NHS South Central’s board will consider today whether to put Portsmouth City Teaching PCT “in intervention”, a move that could see a change in management or an external investigation.
The SHA’s board documents say NHS Portsmouth has missed targets on 18-week cancer care, strokes and accident and emergency attendances.
If it goes ahead the PCT will become the only one in the region to have “in intervention” status. NHS Oxfordshire was lifted out of the status in March. NHS Hampshire and NHS Berkshire East have both been categorised as underperforming for the past three months after missing the same targets as Portsmouth.

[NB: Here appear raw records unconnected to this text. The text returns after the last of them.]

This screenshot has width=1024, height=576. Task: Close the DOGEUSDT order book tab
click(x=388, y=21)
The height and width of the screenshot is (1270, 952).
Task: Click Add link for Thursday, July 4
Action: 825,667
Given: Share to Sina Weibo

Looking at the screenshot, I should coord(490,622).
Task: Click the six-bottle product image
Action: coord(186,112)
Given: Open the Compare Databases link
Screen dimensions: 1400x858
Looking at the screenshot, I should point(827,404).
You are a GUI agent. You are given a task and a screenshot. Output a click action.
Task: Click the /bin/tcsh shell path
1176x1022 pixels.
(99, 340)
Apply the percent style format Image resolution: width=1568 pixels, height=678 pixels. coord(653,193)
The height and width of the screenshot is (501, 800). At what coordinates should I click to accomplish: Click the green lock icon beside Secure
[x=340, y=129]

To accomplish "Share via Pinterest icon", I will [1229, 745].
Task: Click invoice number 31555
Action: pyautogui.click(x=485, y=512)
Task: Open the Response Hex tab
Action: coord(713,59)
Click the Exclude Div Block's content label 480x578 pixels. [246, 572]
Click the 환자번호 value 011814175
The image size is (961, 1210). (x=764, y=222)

A spokesman for Portsmouth City PCT said: “We fully recognise that the challenges raised by the report are significant and that there is a need to ensure that action is taken rapidly to address them.
“We will await and fully co-operate with any additional demands that the SHA might require from us.”
The local acute trust, Portsmouth Hospitals Trust is also facing difficulties and ended the financial year with a £14.8m deficit, £5.8m worse than planned.
A spokeswoman for the trust said it “required some financial cash support in this difficult period” and was asking the Department of Health for that.
Minutes of the trust’s March meeting said 40 patients a week were subject to delays in being transferred to more suitable care settings and roughly another 40 were “in the trust’s beds inappropriately for reasons outside of the trust’s control”.
SHAs set their own performance frameworks for their PCTs.
Primary Care Trust Network director David Stout said the previous government had been planning a national performance framework for PCTs similar to that for acute trusts, but that it was unclear whether these plans would still be pursued by the DH under the new government.